A lawyer’s job is to advantage his client where possible. I believe that and have done it to the best of my ability throughout my career. But I learned early on that you are limited in how far you can go. As a young lawyer, I once drafted a proposed purchase agreement that was so transparently and heavily weighted in favor of the buyer (my client) that the seller concluded we were in bad faith and walked away from the deal. I learned from that. You cannot take advocacy so far as to attempt to deny the other side the essential benefits of its bargain.
That lesson came to mind when I read about the Fourth Circuit Court of Appeals case of Hayes v. Delbert Services Corp., which concerned the enforceability of arbitration and governing-law clauses. The contract disclaimed the applicability of any state or federal law, providing instead that disputes would be governed by the laws of the Cheyenne River Sioux Nation. I infer, though the excerpt I’ve read does not say, that the Sioux Nation in question doesn’t have much law on the subject in dispute and that the parties have no connection to that Sioux Nation. Unsurprisingly, the court struck down the offending provisions.
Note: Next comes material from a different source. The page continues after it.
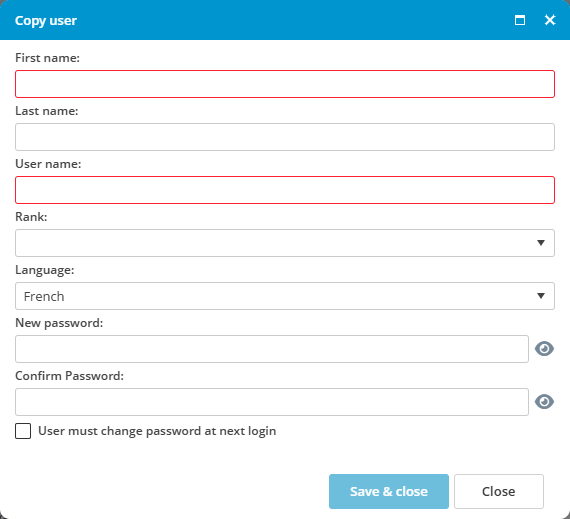Maximize the Copy user dialog

coord(520,20)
If either of the parties had a meaningful connection to the Sioux Nation, I would expect the choice-of-law provision to be upheld. But it is offensive for a party with superior bargaining power to impose that choice on someone else when neither has such a connection. I have used arbitration clauses and choice-of-law provisions in my agreements, as have most transactional lawyers, but I’ve had better judgment than to try to push things as far as the lawyers did in this case–at least since that early experience I described.